I tried to pay closer attention to their conversation as I ran up and down the hill but focusing on this weird pairing grew difficult. I wish I could’ve heard what he was saying, but I can barely hear my boyfriend when he is five feet away talking to me in our own home. Nevertheless, I watched and wondered, what were they talking about?
Then, as I stared at the situation, I saw him place his hand on her shoulder. Suddenly, the homeless woman’s hands went up to her face, covering her eyes. She was crying.
Oh my god, what’s going on? What I wouldn’t give to have heard what he was saying to her. Why did he approach her? Was he helping her?
I stopped running for a bit and like a creep I stood behind a tree to watch this encounter unfold.
The boy continued talking. He gestured emphatically, making some sort of point. Then he took his hand off her shoulder, and then they hugged! I don’t know anyone who would hug a homeless person. I really don’t.
I looked around but nobody else was nearby or paying attention. It was only them and me in this section of the park. You know those moments when you’re the only one around to witness something like a double rainbow or a pigeon wearing a top hat? You look around to see if others are also looking. You want the vision validated. But no one was around.
I started running up the hill again trying to get a little bit closer to the pair to eavesdrop but my spying was futile.
The boy stood with her longer than I expected. When he finally moved away from her, I had finished my laps and changed my path to leave the park. The boy and I were now headed in the same direction. Our paths were going to cross. But I didn’t want to pass him so I slowed down.
As the boy got closer, I noticed a few things.
He was talking to himself. He was still gesturing and mumbling like he was trying to figure out a problem. I rarely see teenagers do this. I see homeless people do this all the time.

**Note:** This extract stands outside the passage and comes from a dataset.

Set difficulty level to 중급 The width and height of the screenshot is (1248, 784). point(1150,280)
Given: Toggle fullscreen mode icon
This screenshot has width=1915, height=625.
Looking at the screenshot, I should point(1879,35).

The teenaged boy looked upset. He was crying. He wiped tears away from his eyes. He went ahead of me walking in the direction of where he should’ve been nearly an hour ago— his high school.
Parents usually stop taking pictures of their children’s first day of school by the time they are grown teenagers. The adorableness has worn off. The ritual, tiresome. However, I wanted some sort of record of what I had just witnessed.
I couldn’t help but stealthily snap a picture of him from behind. The boy was gesturing still, talking to himself still, holding out his hands like he was carrying something unseeable but really, really heavy.
It was the first day of school in Los Angeles on Monday.
And there were some tears.
Loved this. Great to see someone who is able to put into words the lights and sounds of East LA the way only a local can see them. Most people would have not even noticed.